Google Classroom in the School Library
Many teachers have already discovered that Google Classroom is an amazing organizational tool: it allows you to design, distribute, assess, and organize a variety of assignments digitally. But Google Classroom’s power to transform your school library has received less attention. Here are five ways to use Google Classroom in a school library:
1. Flip the classroom: By setting up a Google Classroom, teachers and librarians can easily provide videos, interactives, and other instructional media that students can use outside of class. This way, time in the library can be spent on using the library’s resources—not on learning how to use them. Instead of lecturing, teachers and librarians can provide just in time instruction to individual students and to small groups during class as students conduct their research. This is made easy when Google Classroom is used to organize instructional materi
2. Since students can access Google Classroom from any device, they can work seamlessly between their classroom and library as they research, write, collaborate, and edit their work. Google Classroom makes it simple for them to take notes in Google Doc or Keep as they conduct research in the library. They can write and edit in Google Docs. Google Slides allows students to create professional-quality presentations. Google Classroom can coordinate all of these resources along with the specifics of their assignments, grading rubrics, and assessment and feedback. The real advantage of Google Classroom is that it allows all of these materials to be gathered in one place, so everything is easy for students and teachers to find. At the same time, that “one place” can be accessed from any device at home, at school, or in the library.

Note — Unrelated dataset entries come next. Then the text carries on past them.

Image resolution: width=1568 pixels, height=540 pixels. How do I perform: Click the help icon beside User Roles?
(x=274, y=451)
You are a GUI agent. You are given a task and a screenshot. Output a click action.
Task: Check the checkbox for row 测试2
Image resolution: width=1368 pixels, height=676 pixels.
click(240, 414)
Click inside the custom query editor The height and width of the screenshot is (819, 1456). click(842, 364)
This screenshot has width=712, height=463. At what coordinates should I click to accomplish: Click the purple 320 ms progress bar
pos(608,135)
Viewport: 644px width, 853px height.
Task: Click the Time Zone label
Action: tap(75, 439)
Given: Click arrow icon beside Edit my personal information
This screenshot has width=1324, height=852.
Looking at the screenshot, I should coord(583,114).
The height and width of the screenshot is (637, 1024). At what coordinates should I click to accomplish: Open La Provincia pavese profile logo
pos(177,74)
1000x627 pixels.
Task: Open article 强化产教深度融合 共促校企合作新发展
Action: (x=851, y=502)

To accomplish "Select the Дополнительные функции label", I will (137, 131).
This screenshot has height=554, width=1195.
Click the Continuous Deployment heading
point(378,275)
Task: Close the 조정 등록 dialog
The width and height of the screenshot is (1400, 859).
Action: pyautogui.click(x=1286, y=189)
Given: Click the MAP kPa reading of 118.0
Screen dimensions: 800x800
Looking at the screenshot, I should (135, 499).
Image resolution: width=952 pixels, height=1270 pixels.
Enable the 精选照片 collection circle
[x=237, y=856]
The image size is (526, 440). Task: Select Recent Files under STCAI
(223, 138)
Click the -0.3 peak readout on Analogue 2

3. Google Classroom makes it simple for teachers and librarians to provide students with information. For example, librarians can share with an entire classroom the newest award winners from the American Library Association, campus or district guidelines for Internet use, research guides, and information about literacy-related events in the community.
4. Teachers and librarians can use Google Classroom to conduct virtual book groups, complete with discussion questions. This format encourages interaction and collaboration.
5. Teachers and librarians can use some of the many creative add-ons to Google Classroom to further enrich the experience. For example, Group Maker automatically takes a class roster and creates groups of students. This powerful tool—and many others like it—can save teachers and librarians time.